"É curioso o destino do escritor. No início é barroco, vaidosamente barroco, e ao
cabo de anos pode lograr, se lhe são favoráveis os astros, não a simplicidade, que não
é nada, mas a modesta e secreta complexidade" (Borges)
A ciência nos ensina que a natureza evolui do simples ao complexo e por isto há no
senso-comum a noção de que tudo é assim. Nas artes e na literatura em geral os efeitos
deste pensamento equivocado é catastrófico.
Contrário ao conselho de Mario Quintana que devemos primeiro ser artesãos e, só com a
mestria que o tempo e a experiência dão, tornarmos-nos artistas, hoje todos querem
iniciar no topo. As condições de ignorância generalizada e desprezo (preguiça) pelo
passado, somado ao câncer do talento que é a vaidade, tornam muito propício a
generalização de obras que escondem sua incompetência e insensibilidade atrás de um
pretenso hermetismo.
Borges, a quem a fama de hermético demonstra que é muito mais citado do que lido,
esforçou-se ao máximo para simplificar seu texto. Nele o absurdo e o assombroso, as
idéias metafísicas mais estapafúrdias estão descritos de forma transparente. Diria
alguém que falando de coisas tão fantásticas seria possível suprimir o assombro da
forma porque há o suficiente no conteúdo, o que talvez seja uma crítica pertinente, mas
que não invalida o esforço do autor para tentar cumprir a máxima de Victor Hugo de
sermos inteligívies apra mostrarmos que somos inteligentes.

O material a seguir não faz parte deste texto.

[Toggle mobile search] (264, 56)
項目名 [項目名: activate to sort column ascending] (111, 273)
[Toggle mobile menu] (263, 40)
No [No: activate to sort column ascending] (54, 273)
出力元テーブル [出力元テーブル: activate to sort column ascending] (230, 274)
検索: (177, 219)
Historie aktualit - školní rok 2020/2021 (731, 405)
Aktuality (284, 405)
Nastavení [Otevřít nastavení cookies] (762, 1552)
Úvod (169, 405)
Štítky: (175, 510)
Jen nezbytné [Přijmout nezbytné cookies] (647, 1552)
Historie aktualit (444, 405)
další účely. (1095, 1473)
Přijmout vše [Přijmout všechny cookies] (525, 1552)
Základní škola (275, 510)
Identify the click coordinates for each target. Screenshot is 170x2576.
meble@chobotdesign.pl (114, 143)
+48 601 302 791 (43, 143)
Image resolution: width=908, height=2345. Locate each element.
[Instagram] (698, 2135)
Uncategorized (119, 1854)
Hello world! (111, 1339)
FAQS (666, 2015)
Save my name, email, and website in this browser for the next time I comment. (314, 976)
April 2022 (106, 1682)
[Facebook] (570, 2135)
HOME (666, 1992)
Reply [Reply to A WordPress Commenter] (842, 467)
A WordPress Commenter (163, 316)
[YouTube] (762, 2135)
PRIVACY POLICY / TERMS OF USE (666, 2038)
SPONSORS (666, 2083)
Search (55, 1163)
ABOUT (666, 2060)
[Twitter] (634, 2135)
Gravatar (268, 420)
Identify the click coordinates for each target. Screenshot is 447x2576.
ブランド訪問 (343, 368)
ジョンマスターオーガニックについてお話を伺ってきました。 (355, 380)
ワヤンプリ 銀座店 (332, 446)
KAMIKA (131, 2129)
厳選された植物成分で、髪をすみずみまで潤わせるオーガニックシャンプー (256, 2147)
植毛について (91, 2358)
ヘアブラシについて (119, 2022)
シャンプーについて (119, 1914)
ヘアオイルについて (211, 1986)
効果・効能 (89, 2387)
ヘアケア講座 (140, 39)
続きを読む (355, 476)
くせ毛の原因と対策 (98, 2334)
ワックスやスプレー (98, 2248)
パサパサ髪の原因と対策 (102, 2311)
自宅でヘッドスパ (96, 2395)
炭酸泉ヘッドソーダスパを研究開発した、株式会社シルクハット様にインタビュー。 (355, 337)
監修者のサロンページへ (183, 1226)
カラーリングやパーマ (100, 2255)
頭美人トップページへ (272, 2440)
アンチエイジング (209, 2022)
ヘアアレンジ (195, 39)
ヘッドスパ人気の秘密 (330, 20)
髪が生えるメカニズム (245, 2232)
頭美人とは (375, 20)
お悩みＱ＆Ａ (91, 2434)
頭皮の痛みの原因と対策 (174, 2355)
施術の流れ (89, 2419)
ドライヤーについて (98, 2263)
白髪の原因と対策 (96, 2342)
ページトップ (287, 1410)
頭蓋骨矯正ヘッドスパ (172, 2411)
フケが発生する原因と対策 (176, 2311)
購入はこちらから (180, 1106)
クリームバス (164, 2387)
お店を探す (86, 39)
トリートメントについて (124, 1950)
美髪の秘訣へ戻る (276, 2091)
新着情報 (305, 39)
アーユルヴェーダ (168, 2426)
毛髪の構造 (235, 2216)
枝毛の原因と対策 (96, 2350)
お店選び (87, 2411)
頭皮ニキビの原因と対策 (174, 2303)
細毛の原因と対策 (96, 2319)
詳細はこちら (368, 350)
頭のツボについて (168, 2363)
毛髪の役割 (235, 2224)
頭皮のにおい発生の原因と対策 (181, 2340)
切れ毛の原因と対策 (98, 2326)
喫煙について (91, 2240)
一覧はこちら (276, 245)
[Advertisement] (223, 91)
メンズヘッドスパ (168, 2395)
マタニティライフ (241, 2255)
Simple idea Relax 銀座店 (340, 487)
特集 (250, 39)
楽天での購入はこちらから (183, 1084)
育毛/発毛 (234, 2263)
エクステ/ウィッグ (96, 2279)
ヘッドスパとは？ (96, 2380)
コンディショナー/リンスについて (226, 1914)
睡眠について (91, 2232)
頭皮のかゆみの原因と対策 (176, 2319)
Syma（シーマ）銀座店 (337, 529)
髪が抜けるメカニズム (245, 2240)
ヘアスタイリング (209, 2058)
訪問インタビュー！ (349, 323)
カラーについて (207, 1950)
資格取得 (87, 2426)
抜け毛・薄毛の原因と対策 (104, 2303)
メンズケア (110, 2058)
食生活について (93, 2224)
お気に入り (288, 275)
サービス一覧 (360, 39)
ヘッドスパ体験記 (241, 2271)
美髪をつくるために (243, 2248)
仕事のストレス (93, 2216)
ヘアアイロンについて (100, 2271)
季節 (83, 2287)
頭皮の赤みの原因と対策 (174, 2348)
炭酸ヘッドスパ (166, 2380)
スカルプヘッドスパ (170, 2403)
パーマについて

Superar este tendência a se mostrar e ostentar uma pretensa superioridade é um desafio a
qualquer escritor. O barroquismo que Borges menciona pode ser notado em qualquer um ao
qual o talento ou não existe ou ainda é superado pela vil vaidade. Ele denota,
sobretudo, aquele que ainda não se libertou da masmorra da opinião dos outros, que é
ainda escravo porque não escreve para si, mas para os outros.
Isto seria tolerável se fosse apenas um mal de escritores e artistas, mas é algo comum a
todos. Vive-se para os outros, age-se de forma a agradar - ou desagradar, o que no fundo
é a mesma coisa - o nosso meio. E se faz isso porque não se é livre, livre não dos
outros, mas de nós mesmos, somos os nossos próprios feitores.
Vive-se o medo das nossas fraquezas e sentimentos e é para enfrentá-las, encarcerá-las
que se cria um outro eu que tenta ocultar do mundo a verdadeira face. Borges por diversas
vezes brincou com este outro eu que se comportava como um personagem e transformava as
coisas improtantes para Borges-de-verdade em brinquedos da vaidade do Borges-o-outro.
Fernando Pessoa foi capaz de sintetizar esta necessidade do eu-vitorioso no "Poema em
linha reta", aonde seu heterônimo Alvaro de Campos questiona: "Nunca conheci
quem tivesse levado porrada. Todos os meus conhecidos têm sido campeões em tudo".
Tentamos ser semi-deuses e heróis quando seria bastante que fossemos humanos.
Romper a muralha criada por este outro eu, que nos quer sempre fortes, belos e sábios é
certamente o mais elevado passo que se pode dar em relação à própria liberdade. Mas
este umbral Não pode ser transposto pela razão, como já disse em artigo anterior
Virgílio não podia guiar Dante além do Paraíso Terrestre, para chegar ao fim da
jornada o poeta precisou que Beatriz lhe mostrasse o caminho até a luz.
Há me todos um conflito entre o nosso eu verdadeiro e aquele que criamos para nós, raras
vezes o primeiro consegue ser vitorioso, e mesmo quando ele obtém a rara vitória em
geral somos velhos demais para colher os frutos desta libertação. Alguns buscam esta
alforria no persistente abandono da sociedade, na tentativa sucessiva de irritar seus
carcereiros, mas ao fazer isto só conseguem aumentar o peso dos grilhões que tem no pé
porque a favor ou contra continuam a ter os outros como referencial.
Borges foi capaz de obter esta liberdade e por isto sua obra é sincera. Paradoxalmente
obteve maior sucesso por isto porque a multidão de escravos admira o homem livre porque
sabe que ele já não pode mais ser destruído.